▸ Exercise details
Scan the entries below for "word" and copy each line that holds it.

▸ Data listing
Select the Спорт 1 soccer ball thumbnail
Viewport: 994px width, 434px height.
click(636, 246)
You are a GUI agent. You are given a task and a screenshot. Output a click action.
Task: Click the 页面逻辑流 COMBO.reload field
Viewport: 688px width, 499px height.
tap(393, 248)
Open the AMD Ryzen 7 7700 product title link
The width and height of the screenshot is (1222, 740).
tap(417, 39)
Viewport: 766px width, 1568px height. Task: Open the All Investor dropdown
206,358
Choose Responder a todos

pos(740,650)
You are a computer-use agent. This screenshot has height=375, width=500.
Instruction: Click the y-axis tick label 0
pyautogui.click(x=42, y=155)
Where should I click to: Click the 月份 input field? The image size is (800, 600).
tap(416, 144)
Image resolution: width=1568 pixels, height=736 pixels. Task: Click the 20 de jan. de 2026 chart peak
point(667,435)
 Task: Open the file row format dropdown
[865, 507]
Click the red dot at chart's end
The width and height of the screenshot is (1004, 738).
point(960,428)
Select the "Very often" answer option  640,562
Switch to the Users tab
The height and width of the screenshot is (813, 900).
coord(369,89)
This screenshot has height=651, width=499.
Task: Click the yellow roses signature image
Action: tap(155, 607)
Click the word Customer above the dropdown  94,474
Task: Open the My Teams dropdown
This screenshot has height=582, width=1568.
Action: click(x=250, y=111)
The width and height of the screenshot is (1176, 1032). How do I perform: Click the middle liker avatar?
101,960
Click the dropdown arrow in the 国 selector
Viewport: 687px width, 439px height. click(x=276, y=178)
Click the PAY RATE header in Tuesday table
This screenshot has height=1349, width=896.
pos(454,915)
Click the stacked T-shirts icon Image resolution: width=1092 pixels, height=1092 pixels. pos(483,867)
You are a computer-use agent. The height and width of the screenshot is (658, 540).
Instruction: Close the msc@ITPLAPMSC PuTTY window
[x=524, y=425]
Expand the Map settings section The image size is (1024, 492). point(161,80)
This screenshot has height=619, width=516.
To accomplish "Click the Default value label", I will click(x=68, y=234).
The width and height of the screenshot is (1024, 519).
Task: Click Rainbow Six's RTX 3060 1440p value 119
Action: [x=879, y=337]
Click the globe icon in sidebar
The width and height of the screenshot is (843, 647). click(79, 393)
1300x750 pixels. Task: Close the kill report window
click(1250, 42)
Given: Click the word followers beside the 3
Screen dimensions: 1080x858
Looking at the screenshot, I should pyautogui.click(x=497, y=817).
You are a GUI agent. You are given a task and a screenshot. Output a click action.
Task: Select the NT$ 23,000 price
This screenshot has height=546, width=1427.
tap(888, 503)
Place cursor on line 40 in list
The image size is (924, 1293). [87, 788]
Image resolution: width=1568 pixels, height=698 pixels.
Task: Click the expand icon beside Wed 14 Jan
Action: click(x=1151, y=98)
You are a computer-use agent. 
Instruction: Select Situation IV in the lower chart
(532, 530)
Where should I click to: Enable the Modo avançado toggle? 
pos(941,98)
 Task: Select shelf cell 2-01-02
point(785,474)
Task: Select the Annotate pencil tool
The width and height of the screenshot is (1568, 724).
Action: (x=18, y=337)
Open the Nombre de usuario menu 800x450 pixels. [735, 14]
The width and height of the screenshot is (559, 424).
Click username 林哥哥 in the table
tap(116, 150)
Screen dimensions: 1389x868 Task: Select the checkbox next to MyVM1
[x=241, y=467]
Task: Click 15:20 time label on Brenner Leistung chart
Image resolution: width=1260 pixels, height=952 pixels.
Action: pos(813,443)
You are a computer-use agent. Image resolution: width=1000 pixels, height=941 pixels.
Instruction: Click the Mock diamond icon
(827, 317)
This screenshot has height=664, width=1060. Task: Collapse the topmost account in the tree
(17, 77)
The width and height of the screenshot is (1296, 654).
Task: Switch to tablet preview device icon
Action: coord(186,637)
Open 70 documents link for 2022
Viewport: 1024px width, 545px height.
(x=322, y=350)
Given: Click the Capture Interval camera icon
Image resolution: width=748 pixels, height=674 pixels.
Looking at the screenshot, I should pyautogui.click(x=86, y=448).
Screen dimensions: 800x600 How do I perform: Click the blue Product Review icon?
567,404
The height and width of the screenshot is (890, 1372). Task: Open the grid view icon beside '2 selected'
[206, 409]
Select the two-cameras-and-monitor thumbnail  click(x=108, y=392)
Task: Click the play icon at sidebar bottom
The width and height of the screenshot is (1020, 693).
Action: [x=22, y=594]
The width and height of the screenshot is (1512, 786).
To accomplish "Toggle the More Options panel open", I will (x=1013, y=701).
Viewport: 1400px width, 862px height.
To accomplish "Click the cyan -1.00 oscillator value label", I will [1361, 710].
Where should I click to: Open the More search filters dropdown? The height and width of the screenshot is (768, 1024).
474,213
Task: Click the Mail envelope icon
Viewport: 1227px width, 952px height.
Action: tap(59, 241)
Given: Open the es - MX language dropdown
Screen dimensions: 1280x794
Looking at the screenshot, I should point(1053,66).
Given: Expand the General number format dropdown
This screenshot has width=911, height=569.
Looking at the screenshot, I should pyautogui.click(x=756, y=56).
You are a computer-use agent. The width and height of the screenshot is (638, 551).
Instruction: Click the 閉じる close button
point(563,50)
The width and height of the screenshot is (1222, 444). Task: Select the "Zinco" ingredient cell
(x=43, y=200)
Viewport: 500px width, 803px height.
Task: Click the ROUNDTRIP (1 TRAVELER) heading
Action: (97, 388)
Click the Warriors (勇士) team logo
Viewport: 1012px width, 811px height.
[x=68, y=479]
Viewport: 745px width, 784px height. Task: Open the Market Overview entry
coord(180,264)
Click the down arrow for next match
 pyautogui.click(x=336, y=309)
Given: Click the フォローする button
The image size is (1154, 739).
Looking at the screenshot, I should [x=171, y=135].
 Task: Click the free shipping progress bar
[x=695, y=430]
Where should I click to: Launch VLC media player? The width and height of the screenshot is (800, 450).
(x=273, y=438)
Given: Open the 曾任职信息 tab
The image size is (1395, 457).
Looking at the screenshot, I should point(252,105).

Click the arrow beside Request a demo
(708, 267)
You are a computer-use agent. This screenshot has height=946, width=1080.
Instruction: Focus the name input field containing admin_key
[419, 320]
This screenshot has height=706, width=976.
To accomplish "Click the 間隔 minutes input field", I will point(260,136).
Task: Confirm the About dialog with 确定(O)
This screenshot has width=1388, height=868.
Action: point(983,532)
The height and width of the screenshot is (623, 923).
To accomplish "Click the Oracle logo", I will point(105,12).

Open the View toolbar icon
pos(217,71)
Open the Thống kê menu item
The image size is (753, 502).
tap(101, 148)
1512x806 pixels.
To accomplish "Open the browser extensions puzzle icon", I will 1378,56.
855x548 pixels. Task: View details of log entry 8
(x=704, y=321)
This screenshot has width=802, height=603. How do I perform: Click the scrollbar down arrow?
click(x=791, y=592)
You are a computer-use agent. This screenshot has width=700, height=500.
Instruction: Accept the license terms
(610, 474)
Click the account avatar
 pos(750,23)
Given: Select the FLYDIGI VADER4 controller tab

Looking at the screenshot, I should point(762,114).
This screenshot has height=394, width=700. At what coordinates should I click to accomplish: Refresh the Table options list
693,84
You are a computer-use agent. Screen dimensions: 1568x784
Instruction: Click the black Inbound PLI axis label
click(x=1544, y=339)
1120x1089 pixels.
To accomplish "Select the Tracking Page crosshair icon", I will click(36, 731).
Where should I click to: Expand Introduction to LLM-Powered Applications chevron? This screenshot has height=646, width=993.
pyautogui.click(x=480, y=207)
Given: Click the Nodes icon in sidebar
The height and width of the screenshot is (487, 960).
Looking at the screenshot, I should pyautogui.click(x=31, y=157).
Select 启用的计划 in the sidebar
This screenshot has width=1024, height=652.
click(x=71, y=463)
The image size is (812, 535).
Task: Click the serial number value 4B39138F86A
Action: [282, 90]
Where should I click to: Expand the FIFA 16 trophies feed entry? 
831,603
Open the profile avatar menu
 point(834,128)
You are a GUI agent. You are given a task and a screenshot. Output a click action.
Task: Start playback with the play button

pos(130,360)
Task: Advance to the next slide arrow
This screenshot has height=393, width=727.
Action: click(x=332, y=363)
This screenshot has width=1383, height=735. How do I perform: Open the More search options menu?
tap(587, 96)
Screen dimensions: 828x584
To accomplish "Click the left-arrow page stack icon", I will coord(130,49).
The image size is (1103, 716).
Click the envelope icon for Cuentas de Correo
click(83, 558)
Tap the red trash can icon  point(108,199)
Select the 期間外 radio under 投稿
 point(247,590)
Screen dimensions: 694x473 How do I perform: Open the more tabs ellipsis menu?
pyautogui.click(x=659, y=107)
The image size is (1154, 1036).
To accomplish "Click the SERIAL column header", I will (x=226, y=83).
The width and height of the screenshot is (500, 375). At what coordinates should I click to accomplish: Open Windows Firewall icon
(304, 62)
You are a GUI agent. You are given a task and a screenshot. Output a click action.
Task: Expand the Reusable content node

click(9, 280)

▸ Solution to the problem
Click the word Customer above the dropdown  94,474
Given: Click the word followers beside the 3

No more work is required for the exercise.